If you've never seen Moulin Rouge, this cover of Madonna's "Like a Virgin", done by Jim Broadbent, is hysterically funny. He's trying to cover for his top showgirl by saying she's at confession.
Anyway, I digress.
So I had no idea what was involved with Hot Cross Buns, but was delighted to see that they have all kinds of goodies inside--allspice, cinnamon, lemon zest, orange zest, golden raisins and currants. It's a standard bread-baking procedure, with yeast, and risings, and all that jazz, and proceed I did until I came to some instructions that stopped me cold.
And these were:
On a lightly floured surface with a floured rolling pin roll out pastry dough into a 20- by 6-inch rectangle (about 1/8 inch thick). With a sharp knife cut rectangle crosswise into 1/8-inch- wide strips.

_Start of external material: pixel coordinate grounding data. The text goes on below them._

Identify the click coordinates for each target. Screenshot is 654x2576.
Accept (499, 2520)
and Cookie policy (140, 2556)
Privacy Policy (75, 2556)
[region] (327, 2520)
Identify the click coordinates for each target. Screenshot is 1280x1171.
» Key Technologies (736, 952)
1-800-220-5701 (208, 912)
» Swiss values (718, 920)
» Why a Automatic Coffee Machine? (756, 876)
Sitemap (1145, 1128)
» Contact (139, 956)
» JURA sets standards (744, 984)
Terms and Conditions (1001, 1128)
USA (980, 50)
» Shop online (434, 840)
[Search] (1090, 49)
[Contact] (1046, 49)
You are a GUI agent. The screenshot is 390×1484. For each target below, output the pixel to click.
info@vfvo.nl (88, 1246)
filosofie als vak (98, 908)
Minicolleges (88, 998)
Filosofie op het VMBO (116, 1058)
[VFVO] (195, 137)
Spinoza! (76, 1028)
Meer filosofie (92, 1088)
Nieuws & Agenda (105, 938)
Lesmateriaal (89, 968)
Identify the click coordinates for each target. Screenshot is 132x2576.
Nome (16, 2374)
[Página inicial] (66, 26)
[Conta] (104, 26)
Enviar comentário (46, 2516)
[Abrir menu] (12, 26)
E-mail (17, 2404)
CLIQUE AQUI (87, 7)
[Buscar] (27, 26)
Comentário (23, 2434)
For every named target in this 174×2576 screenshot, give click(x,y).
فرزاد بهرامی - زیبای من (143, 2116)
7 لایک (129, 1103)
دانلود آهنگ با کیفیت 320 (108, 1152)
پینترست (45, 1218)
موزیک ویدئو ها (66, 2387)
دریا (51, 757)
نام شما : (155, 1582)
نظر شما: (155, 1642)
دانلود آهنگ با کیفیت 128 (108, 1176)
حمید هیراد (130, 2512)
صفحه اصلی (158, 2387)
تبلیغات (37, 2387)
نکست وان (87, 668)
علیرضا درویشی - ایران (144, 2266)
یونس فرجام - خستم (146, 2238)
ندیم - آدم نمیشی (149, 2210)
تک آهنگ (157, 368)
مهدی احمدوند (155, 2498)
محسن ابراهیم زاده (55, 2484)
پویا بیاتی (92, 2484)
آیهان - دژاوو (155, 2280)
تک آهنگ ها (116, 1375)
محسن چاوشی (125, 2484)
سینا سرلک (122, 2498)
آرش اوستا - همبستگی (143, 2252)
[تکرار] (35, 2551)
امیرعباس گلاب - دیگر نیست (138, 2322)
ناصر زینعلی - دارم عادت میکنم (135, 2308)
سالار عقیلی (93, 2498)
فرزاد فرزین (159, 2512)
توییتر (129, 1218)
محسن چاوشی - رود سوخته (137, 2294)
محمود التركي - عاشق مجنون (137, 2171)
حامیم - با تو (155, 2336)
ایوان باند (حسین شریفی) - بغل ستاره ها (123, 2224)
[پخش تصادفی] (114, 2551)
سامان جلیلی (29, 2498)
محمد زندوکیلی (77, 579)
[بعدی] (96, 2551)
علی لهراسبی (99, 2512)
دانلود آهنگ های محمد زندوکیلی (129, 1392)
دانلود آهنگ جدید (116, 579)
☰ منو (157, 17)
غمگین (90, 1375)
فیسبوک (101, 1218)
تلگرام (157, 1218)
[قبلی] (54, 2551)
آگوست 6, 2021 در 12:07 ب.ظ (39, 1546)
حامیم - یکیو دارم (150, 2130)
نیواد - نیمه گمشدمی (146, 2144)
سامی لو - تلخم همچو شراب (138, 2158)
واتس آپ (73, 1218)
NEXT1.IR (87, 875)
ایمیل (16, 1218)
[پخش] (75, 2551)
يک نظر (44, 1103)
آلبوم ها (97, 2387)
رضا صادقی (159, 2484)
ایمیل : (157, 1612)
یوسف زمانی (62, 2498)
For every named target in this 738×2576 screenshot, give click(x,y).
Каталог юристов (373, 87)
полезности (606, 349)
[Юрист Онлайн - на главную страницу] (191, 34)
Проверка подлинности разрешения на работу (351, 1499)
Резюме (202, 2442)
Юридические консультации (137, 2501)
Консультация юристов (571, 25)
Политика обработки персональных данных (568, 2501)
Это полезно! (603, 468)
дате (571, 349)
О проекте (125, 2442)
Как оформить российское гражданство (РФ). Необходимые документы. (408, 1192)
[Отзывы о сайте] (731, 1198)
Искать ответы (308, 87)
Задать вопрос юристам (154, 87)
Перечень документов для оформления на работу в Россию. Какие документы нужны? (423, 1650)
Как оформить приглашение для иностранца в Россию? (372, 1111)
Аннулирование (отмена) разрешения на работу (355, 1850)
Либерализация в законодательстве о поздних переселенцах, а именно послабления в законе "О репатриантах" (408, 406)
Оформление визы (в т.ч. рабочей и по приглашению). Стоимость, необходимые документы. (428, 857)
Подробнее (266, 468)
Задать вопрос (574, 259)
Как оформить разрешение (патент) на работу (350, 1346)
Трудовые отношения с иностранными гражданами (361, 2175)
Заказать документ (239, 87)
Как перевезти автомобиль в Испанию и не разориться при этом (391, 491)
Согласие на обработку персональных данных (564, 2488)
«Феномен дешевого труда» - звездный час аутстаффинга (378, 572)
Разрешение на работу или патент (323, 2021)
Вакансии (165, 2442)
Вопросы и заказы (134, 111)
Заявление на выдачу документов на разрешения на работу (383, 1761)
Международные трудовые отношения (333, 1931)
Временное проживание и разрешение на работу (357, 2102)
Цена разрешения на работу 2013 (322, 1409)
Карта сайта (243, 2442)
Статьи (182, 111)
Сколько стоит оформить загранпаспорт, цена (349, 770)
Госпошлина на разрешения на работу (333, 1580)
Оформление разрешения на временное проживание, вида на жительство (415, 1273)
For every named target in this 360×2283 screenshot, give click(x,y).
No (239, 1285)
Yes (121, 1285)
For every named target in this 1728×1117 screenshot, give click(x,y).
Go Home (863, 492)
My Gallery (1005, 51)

Brush buns with egg glaze and arrange 2 pastry strips over center of each bun to form a cross. Trim ends of pastry strips flush with bottoms of buns.
In the headnotes they take the time to say that in the early days these buns were docked to make a cross, then they evolved to cross-shaped icing. So I was expecting some kind of icing finale and was completely baffled by this direction. And YES, I should read recipes carefully, all the way through, before I embark upon them but being a flawed individual sometimes I don't.
I just can't reconcile pastry dough with bread dough! Pastry dough is meant to be flaky, to shatter in the mouth--how does that go with springy, spicy bread? If you take one bite will the rest fall off? It just seemed totally bizarre, and after giving it some thought I decided to ignore this direction and instead try two routes--just straight baked buns, and buns that had been docked (cut) on top in the shape of a cross. I used kitchen shears to do that rather than a knife.
Here's how they turned out:
I liked the looks of the regular ones, but there were others who thought the docked buns looked more "rustic", which I sometimes suspect is a synonym for "amateurish". But they both tasted just the way you'd expect, which is irresistible.
I was curious to get on epicurious and see a) if the recipe was there and if so b) if reviewers had tried the pastry crosses. It is, and they didn't--every one of the 19 reviewers who mentioned crosses said that they subbed icing.
So it's still a mystery to me. I might try it sometime, just out of a mad desire to see WHY (there must be a reason!) but for now suffice it to say that if you're into sweet yeast breads you will LOVE this recipe.